Dune: Part Two is sure to be one of the premiere blockbusters of the year, and its $600 million dollar box office is still going strong at the time of writing. It has everything a global best seller needs: Teeth-clenching scenes of suspense, heart-pounding action, a soaring score, and you can’t forget the slightly canned romance.

The story picks up after the events of Dune: Part One, with Paul, Jessica, and the Fremen they happened across all hiding from the Harkonnens on the banks of a sand dune. Little time has passed, evident by the corpse of Jamis, a Fremen Warrior Paul killed in order to be accepted by them, still accompanying them as they make their way to a sietch, a Fremen hideaway. 

The CGI and VFX present in the movie are just as beautiful as the first, and there is an impressive amount of practical effects. Denis Villeneuve, the Director of the film, said in an interview that they carted trucks with beds packed to the brim with real sand for many scenes, and a certain one involving a sandworm requiring a particularly large amount. In a scene breakdown with Vanity Fair, Villenueve remarked on the practical element of the sandworm riding scene, “We were throwing an insane amount of dust on the [actors], tons of dust. I wanted to feel the character going through waves of sand, and disappearing into dust.”

Many sets are clearly physically present, including the sweeping deserts, the carved stone of the sietches, the medieval futurism of Giedi Prime, and so much more. Unlike other films, Oppenheimer comes to my mind, they do not fixate on the practical though. CGI is used liberally and is often used to enhance the present practical effects instead of creating them from scratch. Despite that willingness to embrace technology, Villenueve was adamant about shooting in the desert with purely natural light. “[Using natural light] brings a level of higher realism and a feeling of a strong tactile sensation that you feel with the nature that I was looking for.”   

There were also some unique and visually distinct choices made regarding the cameras used to film certain scenes. Every time you see the outdoors of Giedi Prime, the view turns to an infrared spectrum, reflecting the Black Sun that the planet circles, which only emits infrared light. There is a particular shot I absolutely loved when watching the film, in which the Baron exits from indoors into a viewing chamber, and the color slowly drains from the shot as the black sun’s light shines down on him.

Timothée Chalamet and Denis Villeneuve on location in Jordan

What really elevates this film, far more than its impressive visuals, is the performances of its cast. Filled to the brim with massive names, the caliber of acting justifies the cast as more than just an audience draw. For the most part, at least. As someone who wasn’t entirely sold on Timothée Chalamet as Paul Atreides in the first film, I was pleasantly surprised by his performance in this film. Seeing what was done with his character in this film, I much better understand why exactly Villeneuve went with Paul’s direction in the first film. Chalamet really comes to life in the latter half of Part Two, and there are multiple scenes he commands the entirety of.

Zendaya, on the other hand, was one of the few who didn’t impress me. It is a real shame, considering I really appreciate what Denis did with her character, and how her role changed from the novel, but Zendaya failed to make it believable, at least for me. It’s not so much that she was awful or even bad, but was comparatively mediocre to most of the rest of the cast. Often, she seems to only have one “look” for situations where she has to act non-verbally, and the emotion she puts on display never feels raw or real. She and Chalamet also have very little chemistry, and while that is an equal failing on both of their parts, Chalamet at least impresses in other scenes.

[Stored dataset items]
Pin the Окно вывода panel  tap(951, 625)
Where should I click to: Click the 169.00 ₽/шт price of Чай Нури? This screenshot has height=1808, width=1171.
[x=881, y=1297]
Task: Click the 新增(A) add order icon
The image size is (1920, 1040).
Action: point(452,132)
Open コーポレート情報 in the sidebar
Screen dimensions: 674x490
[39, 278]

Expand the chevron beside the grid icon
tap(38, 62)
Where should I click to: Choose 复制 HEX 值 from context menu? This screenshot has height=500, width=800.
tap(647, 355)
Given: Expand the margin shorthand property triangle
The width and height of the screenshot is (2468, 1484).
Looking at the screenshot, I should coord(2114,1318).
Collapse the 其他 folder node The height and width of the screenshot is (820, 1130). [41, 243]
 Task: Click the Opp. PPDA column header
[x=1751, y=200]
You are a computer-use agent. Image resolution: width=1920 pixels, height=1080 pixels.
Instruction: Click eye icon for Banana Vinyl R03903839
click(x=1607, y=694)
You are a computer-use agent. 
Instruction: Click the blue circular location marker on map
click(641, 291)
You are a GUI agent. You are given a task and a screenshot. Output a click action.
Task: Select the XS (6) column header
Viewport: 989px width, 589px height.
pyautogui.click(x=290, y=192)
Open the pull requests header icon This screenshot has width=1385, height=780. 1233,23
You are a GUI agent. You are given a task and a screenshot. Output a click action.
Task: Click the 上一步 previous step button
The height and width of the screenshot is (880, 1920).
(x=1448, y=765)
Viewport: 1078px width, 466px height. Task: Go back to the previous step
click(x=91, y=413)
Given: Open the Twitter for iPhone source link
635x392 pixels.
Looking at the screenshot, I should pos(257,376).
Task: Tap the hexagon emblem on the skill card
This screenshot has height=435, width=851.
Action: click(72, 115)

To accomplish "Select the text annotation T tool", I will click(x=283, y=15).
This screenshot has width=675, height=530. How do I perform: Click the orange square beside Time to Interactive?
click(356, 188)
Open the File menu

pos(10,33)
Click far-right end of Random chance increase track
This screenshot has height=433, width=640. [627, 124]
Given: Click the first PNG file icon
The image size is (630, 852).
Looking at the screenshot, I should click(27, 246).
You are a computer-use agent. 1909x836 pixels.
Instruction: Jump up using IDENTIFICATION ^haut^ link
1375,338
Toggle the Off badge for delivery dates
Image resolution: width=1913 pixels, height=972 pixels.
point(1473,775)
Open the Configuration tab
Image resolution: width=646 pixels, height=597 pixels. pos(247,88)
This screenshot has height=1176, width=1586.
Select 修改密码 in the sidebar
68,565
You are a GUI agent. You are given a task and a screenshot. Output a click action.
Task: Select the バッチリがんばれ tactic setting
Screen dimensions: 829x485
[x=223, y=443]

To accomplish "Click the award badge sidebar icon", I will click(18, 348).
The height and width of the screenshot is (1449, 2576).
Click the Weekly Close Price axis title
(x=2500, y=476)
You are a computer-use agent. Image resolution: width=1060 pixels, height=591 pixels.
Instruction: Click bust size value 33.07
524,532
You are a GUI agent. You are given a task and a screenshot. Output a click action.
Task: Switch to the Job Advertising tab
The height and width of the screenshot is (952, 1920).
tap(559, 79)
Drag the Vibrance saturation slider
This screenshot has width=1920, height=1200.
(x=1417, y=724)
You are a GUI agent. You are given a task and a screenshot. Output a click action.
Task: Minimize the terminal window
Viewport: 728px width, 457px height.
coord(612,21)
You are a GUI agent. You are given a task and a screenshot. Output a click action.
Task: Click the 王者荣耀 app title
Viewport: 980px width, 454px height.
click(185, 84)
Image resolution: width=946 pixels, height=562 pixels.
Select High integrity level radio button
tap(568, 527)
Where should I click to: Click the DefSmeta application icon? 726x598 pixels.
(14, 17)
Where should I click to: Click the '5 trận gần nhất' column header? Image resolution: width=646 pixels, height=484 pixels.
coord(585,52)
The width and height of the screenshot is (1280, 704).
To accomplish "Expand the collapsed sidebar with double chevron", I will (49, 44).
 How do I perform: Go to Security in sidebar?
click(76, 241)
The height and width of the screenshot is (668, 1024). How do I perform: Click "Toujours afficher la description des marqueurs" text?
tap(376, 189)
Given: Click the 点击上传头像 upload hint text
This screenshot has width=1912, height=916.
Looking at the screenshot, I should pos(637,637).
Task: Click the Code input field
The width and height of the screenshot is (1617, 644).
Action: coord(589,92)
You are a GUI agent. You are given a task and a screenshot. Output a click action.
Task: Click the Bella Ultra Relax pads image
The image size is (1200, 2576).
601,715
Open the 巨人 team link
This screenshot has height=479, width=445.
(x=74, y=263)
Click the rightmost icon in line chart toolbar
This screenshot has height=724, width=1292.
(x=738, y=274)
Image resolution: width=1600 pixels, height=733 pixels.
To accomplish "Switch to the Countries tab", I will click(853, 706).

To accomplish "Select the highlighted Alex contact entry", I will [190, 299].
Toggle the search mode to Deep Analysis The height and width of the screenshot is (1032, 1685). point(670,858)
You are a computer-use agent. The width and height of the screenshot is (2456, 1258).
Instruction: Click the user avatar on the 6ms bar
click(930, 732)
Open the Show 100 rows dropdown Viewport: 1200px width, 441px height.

**What is asked:**
1 > Do these statements agree with the Dune: Part Two review? Answer yes or no for each, and quote the deciding words. (a) The film's box office had reached $600 million and was still going strong when the review was written. (b) The outdoor scenes on Giedi Prime are shown in an ultraviolet spectrum. (c) The reviewer judged Zendaya's performance to be awful.
2 > Reproduce everything from "What really elevates" down to "the entirety of." in the Dune: Part Two review, replacing "pleasantly surprised" with "genuinely impressed".

**Expected answers:**
1 >
(a) Yes: "its $600 million dollar box office is still going strong at the time of writing"
(b) No: "the view turns to an infrared spectrum"
(c) No: "It’s not so much that she was awful or even bad, but was comparatively mediocre to most of the rest of the cast"

2 >
What really elevates this film, far more than its impressive visuals, is the performances of its cast. Filled to the brim with massive names, the caliber of acting justifies the cast as more than just an audience draw. For the most part, at least. As someone who wasn’t entirely sold on Timothée Chalamet as Paul Atreides in the first film, I was genuinely impressed by his performance in this film. Seeing what was done with his character in this film, I much better understand why exactly Villeneuve went with Paul’s direction in the first film. Chalamet really comes to life in the latter half of Part Two, and there are multiple scenes he commands the entirety of.